Data records >>
"""

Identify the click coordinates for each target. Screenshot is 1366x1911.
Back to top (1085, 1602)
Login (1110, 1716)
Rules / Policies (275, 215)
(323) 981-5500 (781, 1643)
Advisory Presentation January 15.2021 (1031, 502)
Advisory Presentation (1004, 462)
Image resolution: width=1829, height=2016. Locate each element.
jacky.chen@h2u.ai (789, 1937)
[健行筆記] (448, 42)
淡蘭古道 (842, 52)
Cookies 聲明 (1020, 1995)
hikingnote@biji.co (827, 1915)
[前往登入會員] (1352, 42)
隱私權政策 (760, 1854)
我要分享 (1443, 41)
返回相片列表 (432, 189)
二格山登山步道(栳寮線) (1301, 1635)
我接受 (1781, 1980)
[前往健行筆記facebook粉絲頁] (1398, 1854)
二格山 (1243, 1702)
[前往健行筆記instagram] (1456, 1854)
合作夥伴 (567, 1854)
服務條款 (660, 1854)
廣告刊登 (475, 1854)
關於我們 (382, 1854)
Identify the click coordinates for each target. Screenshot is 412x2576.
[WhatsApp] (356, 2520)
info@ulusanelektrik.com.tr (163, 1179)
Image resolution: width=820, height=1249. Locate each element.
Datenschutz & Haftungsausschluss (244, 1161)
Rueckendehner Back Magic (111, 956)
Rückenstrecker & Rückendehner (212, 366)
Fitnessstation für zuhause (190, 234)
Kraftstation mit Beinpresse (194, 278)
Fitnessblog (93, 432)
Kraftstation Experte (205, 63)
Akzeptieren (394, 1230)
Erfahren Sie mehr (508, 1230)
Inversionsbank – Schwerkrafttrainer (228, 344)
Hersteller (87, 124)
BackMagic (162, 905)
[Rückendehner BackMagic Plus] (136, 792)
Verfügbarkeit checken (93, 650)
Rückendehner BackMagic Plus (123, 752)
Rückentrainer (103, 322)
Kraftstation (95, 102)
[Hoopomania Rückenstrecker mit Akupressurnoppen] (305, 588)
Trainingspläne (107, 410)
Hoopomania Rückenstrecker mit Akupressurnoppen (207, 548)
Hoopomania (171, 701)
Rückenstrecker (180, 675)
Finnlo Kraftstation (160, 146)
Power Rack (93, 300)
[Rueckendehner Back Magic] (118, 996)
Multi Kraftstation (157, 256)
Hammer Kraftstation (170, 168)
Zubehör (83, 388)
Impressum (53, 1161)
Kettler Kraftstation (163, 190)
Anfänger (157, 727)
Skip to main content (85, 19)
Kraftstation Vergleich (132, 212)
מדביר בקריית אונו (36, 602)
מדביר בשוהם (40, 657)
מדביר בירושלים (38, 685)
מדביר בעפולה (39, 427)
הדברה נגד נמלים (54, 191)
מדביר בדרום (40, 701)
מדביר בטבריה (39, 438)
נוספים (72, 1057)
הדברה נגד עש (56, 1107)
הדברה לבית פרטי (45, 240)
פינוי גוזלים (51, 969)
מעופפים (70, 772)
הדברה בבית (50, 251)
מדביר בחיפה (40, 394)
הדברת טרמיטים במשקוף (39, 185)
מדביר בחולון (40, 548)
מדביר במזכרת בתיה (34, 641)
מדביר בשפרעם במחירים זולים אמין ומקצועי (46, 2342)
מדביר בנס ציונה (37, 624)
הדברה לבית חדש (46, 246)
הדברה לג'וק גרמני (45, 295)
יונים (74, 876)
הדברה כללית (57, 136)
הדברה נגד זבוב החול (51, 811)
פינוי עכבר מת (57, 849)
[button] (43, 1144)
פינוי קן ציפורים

"""

Assigned task >> Repeat the whole listing above without any change.

Answer area >>
Identify the click coordinates for each target. Screenshot is 1366x1911.
Back to top (1085, 1602)
Login (1110, 1716)
Rules / Policies (275, 215)
(323) 981-5500 (781, 1643)
Advisory Presentation January 15.2021 (1031, 502)
Advisory Presentation (1004, 462)
Image resolution: width=1829, height=2016. Locate each element.
jacky.chen@h2u.ai (789, 1937)
[健行筆記] (448, 42)
淡蘭古道 (842, 52)
Cookies 聲明 (1020, 1995)
hikingnote@biji.co (827, 1915)
[前往登入會員] (1352, 42)
隱私權政策 (760, 1854)
我要分享 (1443, 41)
返回相片列表 (432, 189)
二格山登山步道(栳寮線) (1301, 1635)
我接受 (1781, 1980)
[前往健行筆記facebook粉絲頁] (1398, 1854)
二格山 (1243, 1702)
[前往健行筆記instagram] (1456, 1854)
合作夥伴 (567, 1854)
服務條款 (660, 1854)
廣告刊登 (475, 1854)
關於我們 (382, 1854)
Identify the click coordinates for each target. Screenshot is 412x2576.
[WhatsApp] (356, 2520)
info@ulusanelektrik.com.tr (163, 1179)
Image resolution: width=820, height=1249. Locate each element.
Datenschutz & Haftungsausschluss (244, 1161)
Rueckendehner Back Magic (111, 956)
Rückenstrecker & Rückendehner (212, 366)
Fitnessstation für zuhause (190, 234)
Kraftstation mit Beinpresse (194, 278)
Fitnessblog (93, 432)
Kraftstation Experte (205, 63)
Akzeptieren (394, 1230)
Erfahren Sie mehr (508, 1230)
Inversionsbank – Schwerkrafttrainer (228, 344)
Hersteller (87, 124)
BackMagic (162, 905)
[Rückendehner BackMagic Plus] (136, 792)
Verfügbarkeit checken (93, 650)
Rückendehner BackMagic Plus (123, 752)
Rückentrainer (103, 322)
Kraftstation (95, 102)
[Hoopomania Rückenstrecker mit Akupressurnoppen] (305, 588)
Trainingspläne (107, 410)
Hoopomania Rückenstrecker mit Akupressurnoppen (207, 548)
Hoopomania (171, 701)
Rückenstrecker (180, 675)
Finnlo Kraftstation (160, 146)
Power Rack (93, 300)
[Rueckendehner Back Magic] (118, 996)
Multi Kraftstation (157, 256)
Hammer Kraftstation (170, 168)
Zubehör (83, 388)
Impressum (53, 1161)
Kettler Kraftstation (163, 190)
Anfänger (157, 727)
Skip to main content (85, 19)
Kraftstation Vergleich (132, 212)
מדביר בקריית אונו (36, 602)
מדביר בשוהם (40, 657)
מדביר בירושלים (38, 685)
מדביר בעפולה (39, 427)
הדברה נגד נמלים (54, 191)
מדביר בדרום (40, 701)
מדביר בטבריה (39, 438)
נוספים (72, 1057)
הדברה נגד עש (56, 1107)
הדברה לבית פרטי (45, 240)
פינוי גוזלים (51, 969)
מעופפים (70, 772)
הדברה בבית (50, 251)
מדביר בחיפה (40, 394)
הדברת טרמיטים במשקוף (39, 185)
מדביר בחולון (40, 548)
מדביר במזכרת בתיה (34, 641)
מדביר בשפרעם במחירים זולים אמין ומקצועי (46, 2342)
מדביר בנס ציונה (37, 624)
הדברה לבית חדש (46, 246)
הדברה לג'וק גרמני (45, 295)
יונים (74, 876)
הדברה כללית (57, 136)
הדברה נגד זבוב החול (51, 811)
פינוי עכבר מת (57, 849)
[button] (43, 1144)
פינוי קן ציפורים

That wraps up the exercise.